__Your assignment__. Reproduce the section of the text on Lyme disease and deer on eastern Long Island from "One day in late" up to and including "so comfortable in.".

__Selected excerpt__.

-- Opening Marker --

One day in late August 2014 (after spending too much time in the sun with too little sunblock) a large bulls-eye shaped mark revealed itself on my upper back. Two weeks later my diagnosis was confirmed and I began treatment for Lyme disease and Babesiosis, both specifically transmitted by Ixodes scapularis aka the Deer Tick. It was not surprising to me that I had not found the tick who had nestled itself between my spine and shoulder blade, Deer Tick nymphs carry Lyme and are smaller than the period at the end of this sentence. What did surprise me was my new fear and distance I felt from the natural places I had once felt so comfortable in.

While the east end of Long Island is cherished for its preservation and access to large expanses of nature, it has become an endemic area for Lyme disease due to tick overpopulation. On the East End white tail deer are the primary and preferred host for the deer tick. Due to numerous factors including a lack of predators, the population of white tail deer on the East End has ballooned and begun to cause much debate.  Like the ticks, the deer are viewed as invasive pests, threatening the livelihood of farmers, lives of automobile drivers, and the borders of private and wild land. It seems somewhat ridiculous from an outside perspective though, hundreds of people claiming fears of tiny bugs and literally-doe-eyed fawns; but the reality of their experience shows how difficult East Ender’s lives have been due to otherwise innocent animals.

In “Outcry in Eastern Long Island Over a Plan to Cull Deer” New York Time’s reporter N.R Kleinfield attempts to pull apart the issues underlying a battle that Eastern Long Island experienced when initiating deer culling. Deer culling is not an unheard of process, especially in more rural areas. When lack of natural predators allow deer populations to expand so freely, humans can reclaim their predatory role towards them. Culling the deer population would not completely eradicate deer ticks or Lyme disease, but it would decrease their numbers. When I read Kleinfield’s article I see the line drawn between locals and summer people, from those who live and work the land and those who believe their privilege gives them greater understanding for the animals. The people she lists as anti-culling advocates are not actual members of the communities, but vacation home owners, Kleinfield refers to former rock-concert promoter’s summer house as a “country home.” But what those who do not live full time in the area fail to recognize is the amount of issues caused by the deer over-population, their part-time aspect of the deer does not give them the whole story. What Kleinfield does bring out though is the local thought behind actual hunters from the community being able to participate in the cull versus military trained sharp-shooters. In human’s anthropocentric view of animals as pests, a military-like cull seems like a good idea in the same way pesticide spraying does, it is quick fix to a bad problem. “East End Deer Cull: Federal sharpshooters kill 192, falling short of goal in Suffolk County, report says” by Newsday reporter David M. Schwartz looks to show that a good part of the culls failure was due to local disapproval for non-local hunting. If the cull was instead one in which community members were able to engage in the hunting of the deer then they would be the ones in control of their environment. Employing hunters to cull certain amounts of deer per year would create proactive communities, giving local farmers piece of mind for crop protection and people in the community a lesser chance of deer tick contact.

-- Closing Marker --

__Record excerpts__.

-- Opening Marker --

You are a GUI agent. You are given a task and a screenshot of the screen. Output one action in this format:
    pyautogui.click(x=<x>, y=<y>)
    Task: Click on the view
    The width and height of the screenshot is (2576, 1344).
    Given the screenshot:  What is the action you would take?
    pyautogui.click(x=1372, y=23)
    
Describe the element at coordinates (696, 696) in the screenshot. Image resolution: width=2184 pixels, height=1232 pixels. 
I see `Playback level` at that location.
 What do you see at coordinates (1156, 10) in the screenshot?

-- Closing Marker --

__Task result__.
One day in late August 2014 (after spending too much time in the sun with too little sunblock) a large bulls-eye shaped mark revealed itself on my upper back. Two weeks later my diagnosis was confirmed and I began treatment for Lyme disease and Babesiosis, both specifically transmitted by Ixodes scapularis aka the Deer Tick. It was not surprising to me that I had not found the tick who had nestled itself between my spine and shoulder blade, Deer Tick nymphs carry Lyme and are smaller than the period at the end of this sentence. What did surprise me was my new fear and distance I felt from the natural places I had once felt so comfortable in.